Accueil VU SUR LE WEB La Nouvelle-Calédonie votera sur « l’indépendance » et la « pleine souveraineté »

La Nouvelle-Calédonie votera sur « l’indépendance » et la « pleine souveraineté »

(28 mars 2018) Dans la nuit du mardi 27 mars au mercredi 28 mars, les représentants calédoniens sont tombés d’accord, sous l’égide du premier ministre, sur la formulation de la question qui fera l’objet du référendum du 4 novembre.

Quelle sera la question posée ?

Il aura fallu plus de quinze heures d’« échanges et concertations » pour que soit déterminée la question qui sera posée au référendum d’autodétermination de la Nouvelle-Calédonie, le 4 novembre prochain.

Les électeurs devront répondre « oui » ou « non » à la question suivante : « Voulez-vous que la Nouvelle-Calédonie accède à la pleine souveraineté et devienne indépendante ? ».

Cette formulation a été présentée comme « un compromis » au sein du « Comité des signataires » de l’Accord de Nouméa, conforme à la fois au « sens politique » de ce dernier et « aux principes de clarté, de loyauté et de sincérité ».

Pourquoi les débats ont-ils été si longs ?

D’un côté, les indépendantistes voulaient que soit reprise la notion d’accession « à la pleine souveraineté », c’est-à-dire celle qui figure dans l’accord de 1988. De l’autre, les partis loyalistes minoritaires demandaient une alternative plus claire entre le souhait que la Nouvelle-Calédonie « demeure au sein de la République française » ou « devienne indépendante ».

Le compromis consiste donc, d’une part à ne pas retenir la référence à la France, d’autre part à associer les notions de « pleine souveraineté » et d’indépendance.

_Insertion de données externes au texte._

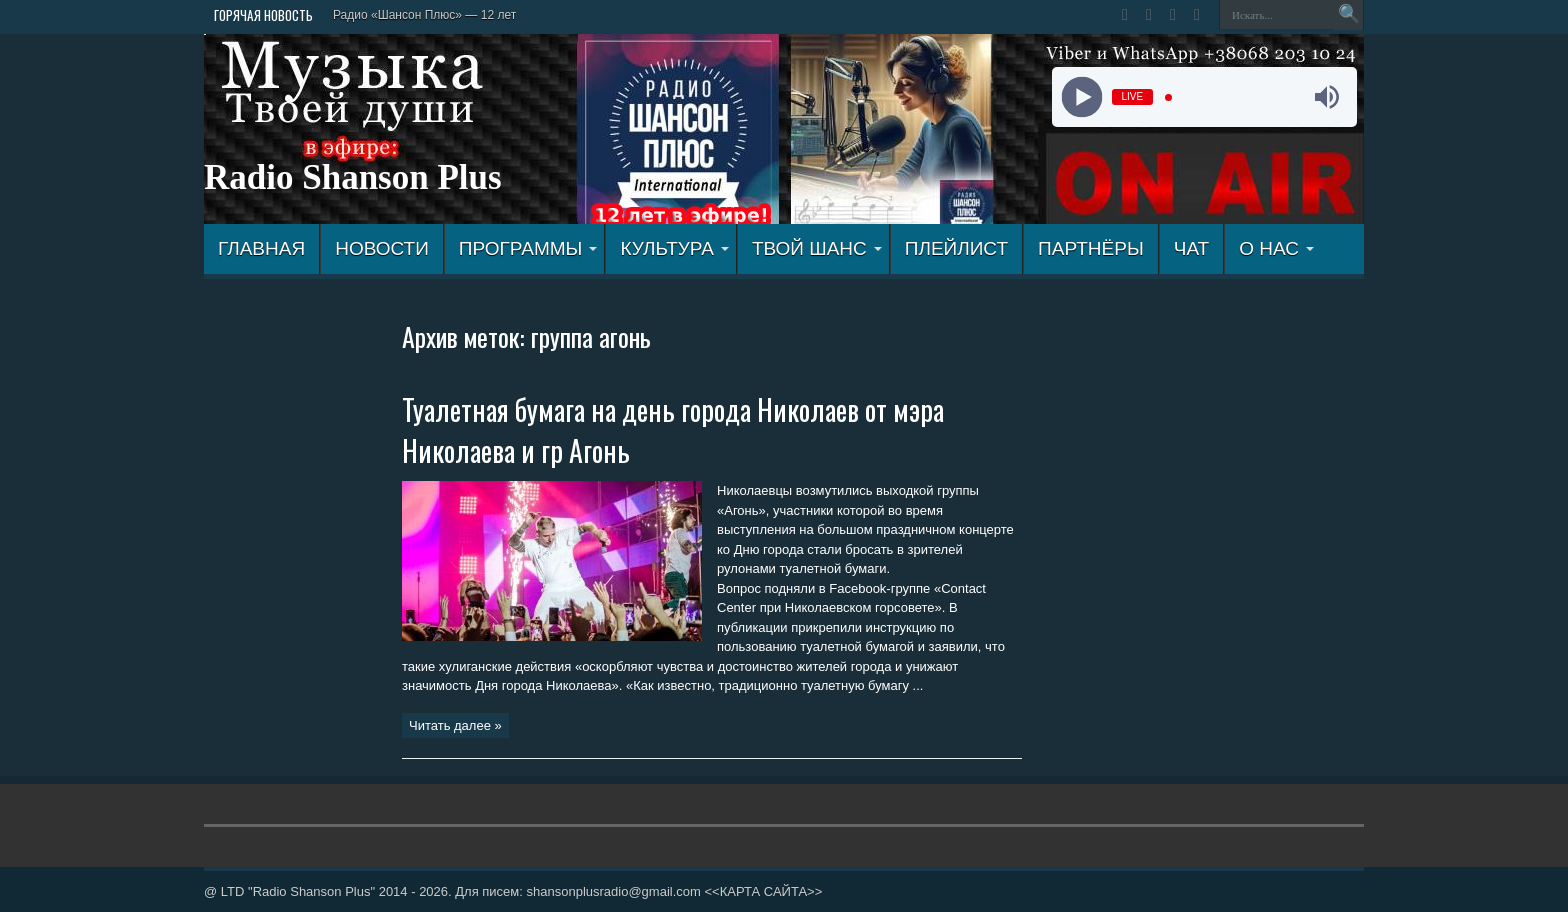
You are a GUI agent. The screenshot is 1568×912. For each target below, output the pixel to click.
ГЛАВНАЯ (261, 248)
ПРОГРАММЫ (528, 248)
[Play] (1081, 97)
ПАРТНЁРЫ (1091, 248)
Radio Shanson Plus (353, 177)
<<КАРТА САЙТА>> (763, 891)
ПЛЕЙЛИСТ (956, 248)
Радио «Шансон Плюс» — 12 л (418, 15)
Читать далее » (455, 725)
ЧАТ (1191, 248)
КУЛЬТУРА (674, 248)
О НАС (1276, 248)
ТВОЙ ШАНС (817, 248)
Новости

Le parti loyaliste majoritaire, Calédonie ensemble, s’est aussitôt félicité de cette solution.

D’autant plus que son président, le député Philippe Gomès, avait déjà proposé une formule proche, demandant aux électeurs s’ils voulaient ou s’ils ne voulaient pas « que la Nouvelle-Calédonie accède à la pleine souveraineté ou à l’indépendance ».

Quels points restent en suspens ?

Le « Comité des signataires » a aussi discuté de l’organisation concrète de la consultation (bureaux de votes délocalisés, régime des procurations). Il a en revanche reporté la question de la « charte des valeurs calédoniennes ».

Son objectif est d’assurer sur le long terme le vivre-ensemble entre Mélanésiens (Kanaks), Polynésiens (Wallisiens ou Futuniens) et « Caldoches », quelles que soient les futures évolutions statutaires, au sein voire en dehors de la République française.

Pour la rédiger, Édouard Philippe avait lancé la création d’un « groupe de travail sur le chemin de l’avenir » de dix membres, loyalistes et indépendantistes, chargé de la rédiger.

Sept des dix membres se sont mis d’accord, vendredi dernier, sur une proposition de charte. Mais les partis Les Républicains calédoniens (Sonia Backès) et Le Rassemblement-LR (le sénateur Pierre Frogier, Thierry Santa) avaient quitté les travaux du groupe.

Le camp loyaliste s’est en effet divisé lors de l’adoption par le Congrès, le 19 mars, de la délibération fixant la date de la consultation. Celle-ci avait été approuvée par trente-huit voix pour – vingt-trois indépendantistes et quinze Calédonie ensemble – face à quatorze voix contre (et deux non-votants).

Les partis loyalistes minoritaires avaient dénoncé un « passage en force », estimant que l’exposé des motifs était déséquilibré en n’évoquant que les « ombres de la colonisation » et pas également ses « lumières ».